Si elle ne veut pas perdre son indépendance politique, la gauche socialiste doit développer une relation d'unité et de lutte contre le lulisme : unité autour de la lutte antifasciste et anti-néolibérale, en défense de sa candidature ; lutte idéologique et politique contre l'électoralisme et les limites du néo-développementalisme, pour la défense du marxisme-léninisme et d'un programme démocratique et populaire (anti-impérialiste, anti-monopole et anti-propriétaire).

Pour cela, il est fondamental que les mouvements populaires et les organisations politiques qui, dans la période précédente, aient correctement compris la nature des gouvernements du PT et développé une ligne de soutien critique, sans tomber dans la subordination au lulisme et sans tomber dans le sectarisme, ne se replient pas sur une position adhérente qui renonce à la lutte pour l'hégémonie sur les classes laborieuses. La préservation d'une stratégie révolutionnaire et la clarté des tâches politiques dans la situation actuelle permettent à la gauche socialiste d'influencer le nouveau cycle de luttes qui s'ouvre désormais.

* André Flores Penha Valle est doctorante en science politique à Unicamp.

notes


[I] Les deux courants sont autoritaires, mais diffèrent par leurs objectifs : tandis que le premier cherche à empêcher la gauche d'accéder au gouvernement, en préservant une démocratie bourgeoise déshydratée, le second cherche à fermer le régime politique et à mettre en place une dictature.
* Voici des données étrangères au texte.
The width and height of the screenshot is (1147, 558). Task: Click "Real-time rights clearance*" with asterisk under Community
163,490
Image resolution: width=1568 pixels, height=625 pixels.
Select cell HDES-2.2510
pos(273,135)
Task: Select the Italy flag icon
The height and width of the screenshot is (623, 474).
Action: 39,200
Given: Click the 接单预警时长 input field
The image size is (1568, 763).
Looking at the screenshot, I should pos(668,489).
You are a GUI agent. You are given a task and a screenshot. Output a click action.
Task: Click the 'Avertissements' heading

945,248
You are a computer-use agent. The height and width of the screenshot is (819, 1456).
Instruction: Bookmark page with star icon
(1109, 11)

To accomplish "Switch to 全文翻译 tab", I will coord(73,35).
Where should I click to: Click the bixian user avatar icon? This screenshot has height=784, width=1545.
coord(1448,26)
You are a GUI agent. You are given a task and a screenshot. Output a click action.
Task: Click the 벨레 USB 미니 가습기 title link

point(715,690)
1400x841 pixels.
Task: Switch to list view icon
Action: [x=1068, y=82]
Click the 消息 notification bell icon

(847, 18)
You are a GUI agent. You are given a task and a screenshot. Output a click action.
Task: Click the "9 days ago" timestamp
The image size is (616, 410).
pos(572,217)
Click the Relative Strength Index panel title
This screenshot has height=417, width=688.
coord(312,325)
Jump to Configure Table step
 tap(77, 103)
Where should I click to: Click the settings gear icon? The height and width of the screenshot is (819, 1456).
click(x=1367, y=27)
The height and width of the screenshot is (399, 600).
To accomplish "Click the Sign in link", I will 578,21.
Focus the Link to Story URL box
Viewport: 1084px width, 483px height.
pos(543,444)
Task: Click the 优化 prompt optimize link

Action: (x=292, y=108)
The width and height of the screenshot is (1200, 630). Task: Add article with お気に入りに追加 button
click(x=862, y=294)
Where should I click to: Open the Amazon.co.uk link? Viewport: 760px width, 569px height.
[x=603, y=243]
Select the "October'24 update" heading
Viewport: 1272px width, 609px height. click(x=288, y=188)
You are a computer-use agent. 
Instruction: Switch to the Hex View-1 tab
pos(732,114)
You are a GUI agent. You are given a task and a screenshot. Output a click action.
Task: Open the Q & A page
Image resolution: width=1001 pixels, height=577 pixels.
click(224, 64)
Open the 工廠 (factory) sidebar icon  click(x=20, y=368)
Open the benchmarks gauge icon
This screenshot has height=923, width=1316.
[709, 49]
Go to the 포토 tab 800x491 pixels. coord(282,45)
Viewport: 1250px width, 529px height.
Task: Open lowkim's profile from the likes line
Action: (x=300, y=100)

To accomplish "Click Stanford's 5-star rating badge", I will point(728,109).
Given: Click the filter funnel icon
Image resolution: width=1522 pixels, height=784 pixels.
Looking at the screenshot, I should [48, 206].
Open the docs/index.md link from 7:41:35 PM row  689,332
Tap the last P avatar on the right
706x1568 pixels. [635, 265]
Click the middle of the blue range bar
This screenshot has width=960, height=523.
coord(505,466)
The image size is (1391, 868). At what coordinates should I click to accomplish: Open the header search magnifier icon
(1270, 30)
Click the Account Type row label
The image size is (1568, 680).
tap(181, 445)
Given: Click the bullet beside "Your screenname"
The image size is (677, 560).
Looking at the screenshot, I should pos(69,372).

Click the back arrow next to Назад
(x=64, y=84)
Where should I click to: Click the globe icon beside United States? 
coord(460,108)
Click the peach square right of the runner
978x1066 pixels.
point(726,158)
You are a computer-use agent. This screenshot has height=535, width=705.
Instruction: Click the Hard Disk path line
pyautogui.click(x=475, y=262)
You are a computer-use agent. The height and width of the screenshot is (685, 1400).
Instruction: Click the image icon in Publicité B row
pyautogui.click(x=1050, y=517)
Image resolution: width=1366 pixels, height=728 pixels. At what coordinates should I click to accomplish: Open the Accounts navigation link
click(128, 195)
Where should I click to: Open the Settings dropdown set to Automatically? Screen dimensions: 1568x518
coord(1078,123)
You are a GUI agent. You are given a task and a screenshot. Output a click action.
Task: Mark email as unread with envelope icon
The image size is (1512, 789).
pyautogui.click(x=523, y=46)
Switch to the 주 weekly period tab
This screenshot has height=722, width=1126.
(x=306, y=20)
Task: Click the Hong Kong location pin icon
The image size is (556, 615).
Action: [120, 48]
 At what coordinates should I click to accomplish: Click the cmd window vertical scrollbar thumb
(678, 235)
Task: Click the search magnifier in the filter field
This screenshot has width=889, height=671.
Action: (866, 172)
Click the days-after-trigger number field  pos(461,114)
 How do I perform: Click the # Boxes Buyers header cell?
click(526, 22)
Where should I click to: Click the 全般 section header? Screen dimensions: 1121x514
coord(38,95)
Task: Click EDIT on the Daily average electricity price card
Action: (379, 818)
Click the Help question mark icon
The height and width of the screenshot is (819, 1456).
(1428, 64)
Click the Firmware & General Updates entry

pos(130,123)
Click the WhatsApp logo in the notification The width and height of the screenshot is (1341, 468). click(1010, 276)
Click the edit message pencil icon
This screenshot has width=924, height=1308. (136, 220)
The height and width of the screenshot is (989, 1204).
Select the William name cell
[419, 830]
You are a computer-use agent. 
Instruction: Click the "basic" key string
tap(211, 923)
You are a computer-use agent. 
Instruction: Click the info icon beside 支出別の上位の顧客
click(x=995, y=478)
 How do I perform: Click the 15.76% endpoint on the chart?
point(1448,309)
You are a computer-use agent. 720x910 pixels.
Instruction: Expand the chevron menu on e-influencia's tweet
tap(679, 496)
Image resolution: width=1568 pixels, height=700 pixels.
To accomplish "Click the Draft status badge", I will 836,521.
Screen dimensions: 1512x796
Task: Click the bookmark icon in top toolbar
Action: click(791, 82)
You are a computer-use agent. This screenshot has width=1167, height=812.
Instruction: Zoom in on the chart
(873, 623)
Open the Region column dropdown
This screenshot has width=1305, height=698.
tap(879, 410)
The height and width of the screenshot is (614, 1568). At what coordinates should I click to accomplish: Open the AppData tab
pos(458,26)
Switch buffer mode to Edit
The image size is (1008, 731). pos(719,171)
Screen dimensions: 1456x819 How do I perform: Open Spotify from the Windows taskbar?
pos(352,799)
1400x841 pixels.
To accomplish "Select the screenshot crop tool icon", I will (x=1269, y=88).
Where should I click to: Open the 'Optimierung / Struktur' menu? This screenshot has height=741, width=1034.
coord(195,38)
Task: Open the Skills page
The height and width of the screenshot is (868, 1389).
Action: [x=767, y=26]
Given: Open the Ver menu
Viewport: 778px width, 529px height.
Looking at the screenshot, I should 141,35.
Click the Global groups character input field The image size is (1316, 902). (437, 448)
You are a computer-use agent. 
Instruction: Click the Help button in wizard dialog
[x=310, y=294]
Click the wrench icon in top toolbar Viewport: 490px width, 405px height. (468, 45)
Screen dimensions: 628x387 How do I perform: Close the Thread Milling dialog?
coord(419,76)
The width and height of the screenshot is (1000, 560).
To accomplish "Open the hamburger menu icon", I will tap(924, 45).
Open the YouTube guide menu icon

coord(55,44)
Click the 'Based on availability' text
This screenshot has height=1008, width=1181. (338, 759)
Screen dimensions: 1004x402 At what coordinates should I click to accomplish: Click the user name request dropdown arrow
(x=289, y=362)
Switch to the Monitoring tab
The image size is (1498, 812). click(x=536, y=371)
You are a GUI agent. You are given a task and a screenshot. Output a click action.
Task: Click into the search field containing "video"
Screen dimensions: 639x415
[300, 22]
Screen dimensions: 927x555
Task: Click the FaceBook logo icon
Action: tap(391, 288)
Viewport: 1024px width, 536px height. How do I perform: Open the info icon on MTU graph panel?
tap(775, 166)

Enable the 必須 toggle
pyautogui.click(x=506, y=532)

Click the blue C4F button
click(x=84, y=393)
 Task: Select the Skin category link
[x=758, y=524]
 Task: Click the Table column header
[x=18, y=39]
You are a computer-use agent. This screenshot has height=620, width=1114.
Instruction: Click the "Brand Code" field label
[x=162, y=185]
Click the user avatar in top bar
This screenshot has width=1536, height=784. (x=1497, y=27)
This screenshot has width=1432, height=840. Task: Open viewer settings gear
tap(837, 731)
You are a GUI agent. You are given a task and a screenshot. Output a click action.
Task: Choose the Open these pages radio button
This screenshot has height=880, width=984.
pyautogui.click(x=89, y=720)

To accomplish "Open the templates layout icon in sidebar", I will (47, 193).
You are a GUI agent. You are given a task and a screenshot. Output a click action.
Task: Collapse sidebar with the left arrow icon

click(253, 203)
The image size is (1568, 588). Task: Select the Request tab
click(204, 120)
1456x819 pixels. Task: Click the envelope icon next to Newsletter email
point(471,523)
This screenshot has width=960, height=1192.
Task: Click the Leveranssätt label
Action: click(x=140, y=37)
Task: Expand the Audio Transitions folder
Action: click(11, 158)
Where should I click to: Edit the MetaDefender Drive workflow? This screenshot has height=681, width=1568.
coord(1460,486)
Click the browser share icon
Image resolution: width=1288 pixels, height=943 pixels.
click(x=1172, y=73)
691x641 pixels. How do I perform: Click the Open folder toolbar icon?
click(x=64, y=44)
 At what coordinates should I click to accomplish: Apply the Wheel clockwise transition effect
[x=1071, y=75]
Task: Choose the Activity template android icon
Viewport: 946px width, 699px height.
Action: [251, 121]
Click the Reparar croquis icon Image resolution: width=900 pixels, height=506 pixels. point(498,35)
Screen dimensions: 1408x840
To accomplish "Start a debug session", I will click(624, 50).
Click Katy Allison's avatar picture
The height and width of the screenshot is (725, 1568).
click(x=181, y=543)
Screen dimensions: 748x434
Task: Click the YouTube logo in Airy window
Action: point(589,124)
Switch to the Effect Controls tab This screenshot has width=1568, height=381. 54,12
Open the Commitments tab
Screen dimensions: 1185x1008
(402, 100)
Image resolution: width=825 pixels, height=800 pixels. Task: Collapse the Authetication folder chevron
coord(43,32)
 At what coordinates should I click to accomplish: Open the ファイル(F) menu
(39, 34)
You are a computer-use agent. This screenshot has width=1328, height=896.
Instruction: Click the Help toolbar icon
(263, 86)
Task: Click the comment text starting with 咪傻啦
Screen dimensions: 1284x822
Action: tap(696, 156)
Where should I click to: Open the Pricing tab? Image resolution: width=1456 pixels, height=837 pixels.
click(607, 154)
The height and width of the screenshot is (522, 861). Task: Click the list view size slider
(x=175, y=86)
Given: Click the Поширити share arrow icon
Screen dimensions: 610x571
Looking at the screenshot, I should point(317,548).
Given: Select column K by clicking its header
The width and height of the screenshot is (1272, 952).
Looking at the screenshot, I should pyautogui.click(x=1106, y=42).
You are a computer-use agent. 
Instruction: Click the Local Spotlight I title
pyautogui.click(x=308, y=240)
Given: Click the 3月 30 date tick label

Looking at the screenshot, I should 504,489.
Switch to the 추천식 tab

[Ii] Voir : Danilo Martuscelli, Crises politiques et capitalisme néolibéral au Brésil (2015).

[Iii] Voir : Décio Saes, République du capital : capitalisme et processus politique au Brésil (2001).

[Iv] Le capital financier, qui se présente à travers le discours idéologique du « marché », n'a en réalité adhéré à la candidature de Bolsonaro que lors de la campagne électorale de 2018, alors que les électeurs des classes moyennes ont renforcé la candidature du capitaine pour vaincre le PT, déshydratant son représentant organique, Geraldo Alckmin ( PSDB).

[V] Voir : Armando Boito, Lulisme, populisme et bonapartisme. Perspectives latino-américaines, 2019.

[Vi] Ibid.

[Vii] Sur la lutte des classes sur le terrain de l'idéologie et l'existence de différentes idéologies et sous-ensembles idéologiques de classe, voir : Lénine, Ce qu'il faut faire? (1902) et Nicos Poulantzas, Fascisme et dictature (1970) e Classes sociales dans le capitalisme d'aujourd'hui (1974).